Golf muscle physiology/training for dummies (me!)April 16 2010 at 7:42 AM
mcirishman57 (Login mcirishman57)
SAGF Members 2001
Response to Recruitment
All muscles contain some slow twitch and some fast twitch fibers.
The % of these fiber types varies from person to person.
You cannot convert slow twitch to fast twitch or vice versa by training/exercising.
The mass of the fiber type can be altered by training/exercise causing one type to atrophy ( get smaller) and the the other to hypertrophy (get bigger).
Slow twitch muscles have high endurance and fatigue slowly, but have little capacity for producing maximum explosive power. Fast twitch muscles can produce explosive power, but fatigue quickly.
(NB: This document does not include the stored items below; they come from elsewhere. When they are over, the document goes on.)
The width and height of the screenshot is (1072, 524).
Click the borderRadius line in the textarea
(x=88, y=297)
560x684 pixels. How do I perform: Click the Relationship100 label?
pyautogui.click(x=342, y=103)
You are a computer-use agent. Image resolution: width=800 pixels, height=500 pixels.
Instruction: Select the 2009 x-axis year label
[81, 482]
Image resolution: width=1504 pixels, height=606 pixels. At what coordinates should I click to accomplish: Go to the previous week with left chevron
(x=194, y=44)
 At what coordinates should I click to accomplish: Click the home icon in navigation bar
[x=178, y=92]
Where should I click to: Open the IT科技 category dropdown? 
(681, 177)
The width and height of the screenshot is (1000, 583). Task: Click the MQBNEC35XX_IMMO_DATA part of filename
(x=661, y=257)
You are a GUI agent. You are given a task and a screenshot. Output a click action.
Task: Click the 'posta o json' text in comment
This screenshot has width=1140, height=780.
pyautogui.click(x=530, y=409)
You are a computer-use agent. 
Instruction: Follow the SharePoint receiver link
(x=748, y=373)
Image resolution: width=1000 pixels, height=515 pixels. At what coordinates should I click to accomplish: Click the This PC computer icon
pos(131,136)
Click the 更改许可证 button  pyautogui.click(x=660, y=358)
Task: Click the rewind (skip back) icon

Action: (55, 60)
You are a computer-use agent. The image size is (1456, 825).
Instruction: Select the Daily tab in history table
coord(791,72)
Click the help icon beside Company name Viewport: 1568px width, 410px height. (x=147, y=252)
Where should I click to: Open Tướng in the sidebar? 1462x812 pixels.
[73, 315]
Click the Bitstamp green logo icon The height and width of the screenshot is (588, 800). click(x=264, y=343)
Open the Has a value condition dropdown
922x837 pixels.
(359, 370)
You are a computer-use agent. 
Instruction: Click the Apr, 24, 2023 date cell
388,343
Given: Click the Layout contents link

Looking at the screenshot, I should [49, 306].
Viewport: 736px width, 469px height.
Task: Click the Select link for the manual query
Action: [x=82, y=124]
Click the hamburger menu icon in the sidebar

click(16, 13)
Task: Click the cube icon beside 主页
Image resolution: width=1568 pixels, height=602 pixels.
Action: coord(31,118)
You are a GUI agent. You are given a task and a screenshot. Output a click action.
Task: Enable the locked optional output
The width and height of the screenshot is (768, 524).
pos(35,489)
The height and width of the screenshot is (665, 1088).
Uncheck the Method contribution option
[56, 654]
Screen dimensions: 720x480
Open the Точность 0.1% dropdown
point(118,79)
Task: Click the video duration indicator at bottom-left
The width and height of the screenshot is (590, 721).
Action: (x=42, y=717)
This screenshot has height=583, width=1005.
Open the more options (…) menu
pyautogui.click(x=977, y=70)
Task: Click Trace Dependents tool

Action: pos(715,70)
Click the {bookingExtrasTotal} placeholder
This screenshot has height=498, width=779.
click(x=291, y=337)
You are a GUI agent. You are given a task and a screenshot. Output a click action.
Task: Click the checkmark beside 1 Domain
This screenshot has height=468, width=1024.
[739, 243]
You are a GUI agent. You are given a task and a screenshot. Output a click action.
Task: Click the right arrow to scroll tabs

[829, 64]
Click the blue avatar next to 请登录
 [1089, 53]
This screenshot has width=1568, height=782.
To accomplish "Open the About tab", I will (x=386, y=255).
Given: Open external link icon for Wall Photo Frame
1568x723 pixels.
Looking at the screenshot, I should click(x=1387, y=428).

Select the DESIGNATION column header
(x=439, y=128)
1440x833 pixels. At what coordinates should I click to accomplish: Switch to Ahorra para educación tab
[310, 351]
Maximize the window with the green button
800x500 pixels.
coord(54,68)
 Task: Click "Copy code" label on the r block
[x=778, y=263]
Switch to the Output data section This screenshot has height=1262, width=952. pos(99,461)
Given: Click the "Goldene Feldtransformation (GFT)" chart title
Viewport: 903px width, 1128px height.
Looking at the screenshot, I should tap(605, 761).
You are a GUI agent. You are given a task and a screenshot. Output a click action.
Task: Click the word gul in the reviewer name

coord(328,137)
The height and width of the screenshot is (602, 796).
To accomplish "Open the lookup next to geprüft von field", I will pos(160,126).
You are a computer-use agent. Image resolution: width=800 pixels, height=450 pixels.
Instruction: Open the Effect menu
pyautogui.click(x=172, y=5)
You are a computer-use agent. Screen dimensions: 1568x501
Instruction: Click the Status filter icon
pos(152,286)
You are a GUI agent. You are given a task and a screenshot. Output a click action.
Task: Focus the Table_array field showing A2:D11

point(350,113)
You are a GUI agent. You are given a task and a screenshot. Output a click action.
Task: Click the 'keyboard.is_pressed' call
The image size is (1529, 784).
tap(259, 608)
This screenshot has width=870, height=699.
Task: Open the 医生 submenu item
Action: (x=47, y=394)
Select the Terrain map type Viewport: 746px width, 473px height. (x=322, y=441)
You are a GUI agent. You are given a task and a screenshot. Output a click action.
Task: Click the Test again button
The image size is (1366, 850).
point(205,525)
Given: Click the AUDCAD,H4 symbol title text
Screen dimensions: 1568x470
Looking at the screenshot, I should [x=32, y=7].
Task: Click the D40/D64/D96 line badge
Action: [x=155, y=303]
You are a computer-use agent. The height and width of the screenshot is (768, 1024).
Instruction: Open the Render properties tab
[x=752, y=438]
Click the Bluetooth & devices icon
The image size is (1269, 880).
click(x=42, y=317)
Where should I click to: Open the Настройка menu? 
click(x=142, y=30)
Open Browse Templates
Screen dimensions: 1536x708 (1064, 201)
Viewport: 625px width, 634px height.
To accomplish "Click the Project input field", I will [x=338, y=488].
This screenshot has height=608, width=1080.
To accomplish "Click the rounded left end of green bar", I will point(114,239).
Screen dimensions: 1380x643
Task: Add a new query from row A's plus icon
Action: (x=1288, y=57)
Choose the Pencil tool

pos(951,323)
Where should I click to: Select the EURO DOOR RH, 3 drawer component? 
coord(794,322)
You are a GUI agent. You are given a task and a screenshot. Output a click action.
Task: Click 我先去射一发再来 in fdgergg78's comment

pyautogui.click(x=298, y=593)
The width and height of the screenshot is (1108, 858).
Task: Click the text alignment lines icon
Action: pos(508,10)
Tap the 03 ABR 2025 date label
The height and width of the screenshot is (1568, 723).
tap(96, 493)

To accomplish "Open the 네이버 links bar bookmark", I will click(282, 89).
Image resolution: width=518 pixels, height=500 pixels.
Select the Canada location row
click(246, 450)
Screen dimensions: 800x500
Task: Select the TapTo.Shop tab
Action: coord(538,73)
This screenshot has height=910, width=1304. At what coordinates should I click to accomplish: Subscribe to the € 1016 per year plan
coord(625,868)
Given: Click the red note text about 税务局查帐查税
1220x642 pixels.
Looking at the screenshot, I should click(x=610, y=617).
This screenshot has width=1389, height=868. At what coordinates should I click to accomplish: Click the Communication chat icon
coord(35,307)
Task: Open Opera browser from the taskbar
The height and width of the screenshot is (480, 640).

During a physical activity, the smallest motor units are recruited first and these have the lowest firing threshold - slow twitch. Demands for larger forces are met by the recruitment of increasingly larger motor units. The largest motor units that contain the fast-twitch B fibers have the highest firing threshold and are recruited last.
A simple example of this would be the calve, leg and foot muscle groups. Just standing there,the slow twitch fibers are firing continuously - they are performing the work needed to maintain balance and stability. Now I want to jump as high as I can. My slow twitch fibers are already recruited and firing, now my fast twitch fibers fire to produce the force needed to jump.
No matter what the workout intensity, slow-twitch motor units are recruited first. If the workout intensity is low, these motor units may be the only ones that are recruited. If the workout intensity is high, such as when lifting heavy weights, per- forming intervals on the track, swinging a light club or using a speed chain; slow- twitch motor units are recruited first, followed by fast-twitch A and fast- twitch B, if needed.
What does this have to do with the golf swing and training it?
Try this experiment and see for yourself. Grab your weighted club or swing pipe, and for three minutes, make very slow motion swings with it. At the end of the three minutes, observe your heart rate, your breathing and in general how "tuckered out" you are. After a brief rest period, grab your driver, or even better a light shaft or rod, and swing it for three minutes as fast as you can...don't come out of your shoes or lose your balance, still try and make your best swing, but swing as hard as you can for three minutes - just keep swinging fast as you can. Observe again your heart rate, your breathing and in general how "tuckered out" you are. Which workout tired you more? Which one do you think recruited fast twitch fibers?
Draw your own conclusions, but here is mine. The golf swing uses both slow twitch and fast twitch muscle fibers across a broad range of our total body muscles. Based on the data that Peter provided and what I have discovered, a golfer will never develop his maximum club head speed simply by training for proper technique slowly. Technique is VERY important, but it doesn't finish the job. To max out, a golfer must "train fast to be fast". The best training to develop maximum speed is one that focuses both on technique AND speed. The speed training component should be a regime that mimics or replicates as close as possible the actual golf swing.
Never quit til you have a swing you'll never forget!